His eyes narrowed. In the muted lighting, the difference vilified him. "That's an order."

"I don't take orders from you."

He smirked. Before her was not a bedraggled man bound and disgraced, but a soldier, a prince—and a tiger still as wild as the day they first met. The fire in his eye was undeterred, the strength rippling through his muscles unchecked. He was a predator ensnared at the moment, but still powerful inside his cage. She knew what would happen if she freed him from those chains.

"You seem different," she said finally. The sarcasm was a jab at more than his bound state. "What happened to you?"

He shrugged. The motion was nonchalant, as if the heavy chain around his shoulders weighed them down not at all. "I lived. But you should know all about that, right?"

"I saved your life."

"Against my will."

"Then rot down here with your ingratitude. I didn't come back to watch you die." Turning her back to him, she leaned down for the lantern at her feet.

"You would dare leave me here again? Don't you want to know what happened after you left? Who emerged the victor, or what happened to our soldiers? Or even how this—" he jerked the chains for emphasis "—happened to me?"

"I don't care what happened to you. The rest will become known to me as it needs to."

He shook his head with a chuckle. "You haven't changed. Just as stubborn as ever." His gaze lingered on her bare legs for a few seconds before his smirk deepened and he looked back at her face. "And as dead set at not blending in as last time, I see. Did you not attract unwanted attention up there wearing such strange clothes?"

"The only unwanted attention I'm getting is from you. If I don't want people to notice the difference, they don't." Nodding towards the elegantly carved item in his hand, she addressed her qualms with its presence: "What the hell is that doing here?"

"Oh, so I suppose you wanted me to notice then, did you? This—" He juggled the heavy jade seal casually in his hand "—I kept for the memories. And because it was killing my father. And now because it's killing me."

She rolled her eyes and ignored his initial sarcasm. "Only you could say that so casually. I thought your father was dead already."

"He was."

"Past tense?"

His hand visibly tightened around the seal. "Yes."

"And did the seal have something to do with it?" His silence after the question was answer enough. "Great. Did it resurrect anyone else?"

"Besides you?" The fleeting temper after the mention of his father faded slightly as he managed a wry smile at her scowl. "No."

"You really think I count? Why the hell would I sacrifice my resurrection abilities to the seal if I just wanted to waste them reviving myself again?"

"I never knew what went on through your head. For all I know, you intended to work backwards to begin with."

"Shut up. The only one it was meant for was you. Who else did you let it resurrect?"

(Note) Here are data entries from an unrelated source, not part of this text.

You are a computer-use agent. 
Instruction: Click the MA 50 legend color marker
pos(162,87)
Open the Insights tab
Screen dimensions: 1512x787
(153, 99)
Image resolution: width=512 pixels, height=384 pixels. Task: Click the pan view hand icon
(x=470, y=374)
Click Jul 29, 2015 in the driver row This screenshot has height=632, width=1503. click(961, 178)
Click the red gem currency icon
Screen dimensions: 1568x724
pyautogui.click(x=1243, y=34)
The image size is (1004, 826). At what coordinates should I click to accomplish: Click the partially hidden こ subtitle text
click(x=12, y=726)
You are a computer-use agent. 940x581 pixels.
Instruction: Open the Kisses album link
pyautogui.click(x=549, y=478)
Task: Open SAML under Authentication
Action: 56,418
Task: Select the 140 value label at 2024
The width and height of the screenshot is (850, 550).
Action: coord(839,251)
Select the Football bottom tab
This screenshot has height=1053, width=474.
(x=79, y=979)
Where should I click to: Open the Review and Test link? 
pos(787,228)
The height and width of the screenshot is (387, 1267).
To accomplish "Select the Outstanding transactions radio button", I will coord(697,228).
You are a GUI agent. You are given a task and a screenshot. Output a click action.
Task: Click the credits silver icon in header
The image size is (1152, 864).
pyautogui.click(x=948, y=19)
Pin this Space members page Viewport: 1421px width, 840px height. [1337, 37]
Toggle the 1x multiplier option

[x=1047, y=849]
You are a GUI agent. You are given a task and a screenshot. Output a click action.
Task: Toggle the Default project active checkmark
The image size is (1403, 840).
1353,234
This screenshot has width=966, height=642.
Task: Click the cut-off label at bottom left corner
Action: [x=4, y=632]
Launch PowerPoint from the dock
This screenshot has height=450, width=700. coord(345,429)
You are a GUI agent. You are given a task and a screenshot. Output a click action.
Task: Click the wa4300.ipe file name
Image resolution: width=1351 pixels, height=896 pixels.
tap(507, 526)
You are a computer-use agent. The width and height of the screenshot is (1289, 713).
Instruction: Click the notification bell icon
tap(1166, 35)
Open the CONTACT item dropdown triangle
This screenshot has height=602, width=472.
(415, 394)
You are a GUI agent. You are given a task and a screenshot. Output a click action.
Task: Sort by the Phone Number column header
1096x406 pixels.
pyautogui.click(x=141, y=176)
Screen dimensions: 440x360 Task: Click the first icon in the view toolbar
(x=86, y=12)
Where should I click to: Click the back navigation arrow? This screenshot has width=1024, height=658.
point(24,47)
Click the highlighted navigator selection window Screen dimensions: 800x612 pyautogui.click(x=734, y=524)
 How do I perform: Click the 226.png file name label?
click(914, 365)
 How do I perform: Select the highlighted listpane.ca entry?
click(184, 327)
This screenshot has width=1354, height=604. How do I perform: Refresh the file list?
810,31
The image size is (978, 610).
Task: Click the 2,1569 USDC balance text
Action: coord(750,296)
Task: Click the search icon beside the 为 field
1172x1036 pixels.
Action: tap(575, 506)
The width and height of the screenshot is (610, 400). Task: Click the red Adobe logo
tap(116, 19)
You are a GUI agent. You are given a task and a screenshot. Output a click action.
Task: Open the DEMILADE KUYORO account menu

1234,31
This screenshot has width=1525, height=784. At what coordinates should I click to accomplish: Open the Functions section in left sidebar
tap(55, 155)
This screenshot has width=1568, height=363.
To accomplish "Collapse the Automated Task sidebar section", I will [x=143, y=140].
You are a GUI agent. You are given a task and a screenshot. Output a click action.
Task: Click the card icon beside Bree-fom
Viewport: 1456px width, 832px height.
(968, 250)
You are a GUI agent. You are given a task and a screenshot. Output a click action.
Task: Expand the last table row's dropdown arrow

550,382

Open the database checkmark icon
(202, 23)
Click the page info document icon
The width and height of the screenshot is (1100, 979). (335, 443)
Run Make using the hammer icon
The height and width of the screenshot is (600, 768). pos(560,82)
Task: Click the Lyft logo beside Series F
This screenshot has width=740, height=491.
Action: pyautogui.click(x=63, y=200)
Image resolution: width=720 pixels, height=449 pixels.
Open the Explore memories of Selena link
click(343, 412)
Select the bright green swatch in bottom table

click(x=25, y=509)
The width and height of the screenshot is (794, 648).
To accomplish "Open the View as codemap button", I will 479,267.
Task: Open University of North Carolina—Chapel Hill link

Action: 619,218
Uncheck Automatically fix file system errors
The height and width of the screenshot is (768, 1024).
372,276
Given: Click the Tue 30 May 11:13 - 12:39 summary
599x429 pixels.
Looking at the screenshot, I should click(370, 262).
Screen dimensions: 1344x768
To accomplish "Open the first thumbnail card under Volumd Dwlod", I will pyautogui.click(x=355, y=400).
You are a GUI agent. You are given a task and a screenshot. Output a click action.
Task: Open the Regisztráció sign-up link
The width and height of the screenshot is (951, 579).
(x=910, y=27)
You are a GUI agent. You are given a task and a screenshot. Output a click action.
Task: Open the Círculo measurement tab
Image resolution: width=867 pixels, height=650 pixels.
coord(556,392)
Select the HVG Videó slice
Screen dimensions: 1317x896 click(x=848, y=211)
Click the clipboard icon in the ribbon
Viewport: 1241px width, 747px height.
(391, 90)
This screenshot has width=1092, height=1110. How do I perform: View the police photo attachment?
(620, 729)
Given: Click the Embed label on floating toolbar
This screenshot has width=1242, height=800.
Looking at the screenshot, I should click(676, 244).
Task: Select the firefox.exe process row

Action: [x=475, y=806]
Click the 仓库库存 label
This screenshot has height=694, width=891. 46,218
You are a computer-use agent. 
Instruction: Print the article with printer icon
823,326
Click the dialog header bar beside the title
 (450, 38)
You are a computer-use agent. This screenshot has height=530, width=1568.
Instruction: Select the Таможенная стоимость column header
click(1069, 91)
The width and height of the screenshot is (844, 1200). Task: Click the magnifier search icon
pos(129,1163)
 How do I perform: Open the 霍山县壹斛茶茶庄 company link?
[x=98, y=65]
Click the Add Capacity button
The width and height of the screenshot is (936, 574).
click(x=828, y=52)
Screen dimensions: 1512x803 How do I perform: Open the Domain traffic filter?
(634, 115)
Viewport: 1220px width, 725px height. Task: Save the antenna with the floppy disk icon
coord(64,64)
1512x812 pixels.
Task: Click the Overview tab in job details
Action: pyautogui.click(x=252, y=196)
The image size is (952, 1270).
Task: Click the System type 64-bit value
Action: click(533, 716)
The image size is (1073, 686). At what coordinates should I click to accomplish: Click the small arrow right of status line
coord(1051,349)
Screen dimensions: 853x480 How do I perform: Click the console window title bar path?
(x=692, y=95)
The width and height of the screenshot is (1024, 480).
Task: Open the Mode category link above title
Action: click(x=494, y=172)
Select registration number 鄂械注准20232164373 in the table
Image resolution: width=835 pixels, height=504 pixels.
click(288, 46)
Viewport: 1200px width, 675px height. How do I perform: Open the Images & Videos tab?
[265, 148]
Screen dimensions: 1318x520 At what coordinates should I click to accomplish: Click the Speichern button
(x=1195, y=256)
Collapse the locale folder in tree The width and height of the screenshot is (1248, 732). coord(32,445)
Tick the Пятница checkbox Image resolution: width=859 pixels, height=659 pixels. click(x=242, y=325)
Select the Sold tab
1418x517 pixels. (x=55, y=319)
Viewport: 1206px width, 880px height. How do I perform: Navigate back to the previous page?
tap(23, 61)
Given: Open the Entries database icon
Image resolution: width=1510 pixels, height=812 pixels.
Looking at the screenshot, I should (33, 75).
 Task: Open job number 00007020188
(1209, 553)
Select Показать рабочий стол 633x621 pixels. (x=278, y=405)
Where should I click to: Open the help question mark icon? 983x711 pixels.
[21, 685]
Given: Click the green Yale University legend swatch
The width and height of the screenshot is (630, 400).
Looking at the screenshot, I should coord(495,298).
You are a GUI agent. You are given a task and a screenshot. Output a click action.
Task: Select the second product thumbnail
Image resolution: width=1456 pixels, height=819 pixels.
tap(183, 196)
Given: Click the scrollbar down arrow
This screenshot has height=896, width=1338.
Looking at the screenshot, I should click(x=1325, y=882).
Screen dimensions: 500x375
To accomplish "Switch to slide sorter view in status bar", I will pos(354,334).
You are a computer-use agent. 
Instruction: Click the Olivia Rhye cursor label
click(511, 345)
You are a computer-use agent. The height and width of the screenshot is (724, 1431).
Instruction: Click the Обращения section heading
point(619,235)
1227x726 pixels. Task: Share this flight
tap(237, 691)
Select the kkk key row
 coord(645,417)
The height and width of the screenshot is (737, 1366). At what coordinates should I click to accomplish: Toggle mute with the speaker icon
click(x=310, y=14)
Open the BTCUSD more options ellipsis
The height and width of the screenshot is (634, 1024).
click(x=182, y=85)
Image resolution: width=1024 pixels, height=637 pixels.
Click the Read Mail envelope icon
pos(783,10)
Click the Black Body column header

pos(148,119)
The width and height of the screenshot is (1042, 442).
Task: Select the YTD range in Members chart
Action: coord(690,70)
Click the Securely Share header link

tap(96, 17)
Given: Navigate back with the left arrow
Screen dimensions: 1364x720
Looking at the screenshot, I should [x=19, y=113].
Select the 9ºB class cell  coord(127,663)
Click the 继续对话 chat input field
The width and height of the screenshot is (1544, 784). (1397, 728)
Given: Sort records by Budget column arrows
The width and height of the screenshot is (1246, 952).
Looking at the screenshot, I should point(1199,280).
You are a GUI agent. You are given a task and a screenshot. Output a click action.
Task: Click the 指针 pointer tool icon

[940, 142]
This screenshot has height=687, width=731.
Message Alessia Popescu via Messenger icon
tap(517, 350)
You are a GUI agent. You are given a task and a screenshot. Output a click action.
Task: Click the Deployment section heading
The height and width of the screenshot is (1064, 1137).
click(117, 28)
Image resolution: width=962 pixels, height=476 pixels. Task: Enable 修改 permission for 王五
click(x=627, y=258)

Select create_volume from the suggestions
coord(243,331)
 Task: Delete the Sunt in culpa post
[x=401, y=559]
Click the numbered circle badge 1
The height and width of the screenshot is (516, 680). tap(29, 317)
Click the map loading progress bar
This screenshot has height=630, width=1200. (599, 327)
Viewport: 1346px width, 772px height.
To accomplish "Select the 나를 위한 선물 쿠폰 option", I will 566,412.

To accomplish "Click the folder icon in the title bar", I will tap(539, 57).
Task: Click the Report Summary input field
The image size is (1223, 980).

He only grinned at her. For a second, she saw a flash of his old self: the energetic, young warrior-prince fuelled by the passion of his empire and his dreams for its prosperity and peace. Then the grin twisted back to a smirk, the good-natured amusement back to scorn, and the image faded. But the longing left in its absence burned hotter than the sun. "Set me free. Then I'll tell you."

"Tell me who put you in those chains first."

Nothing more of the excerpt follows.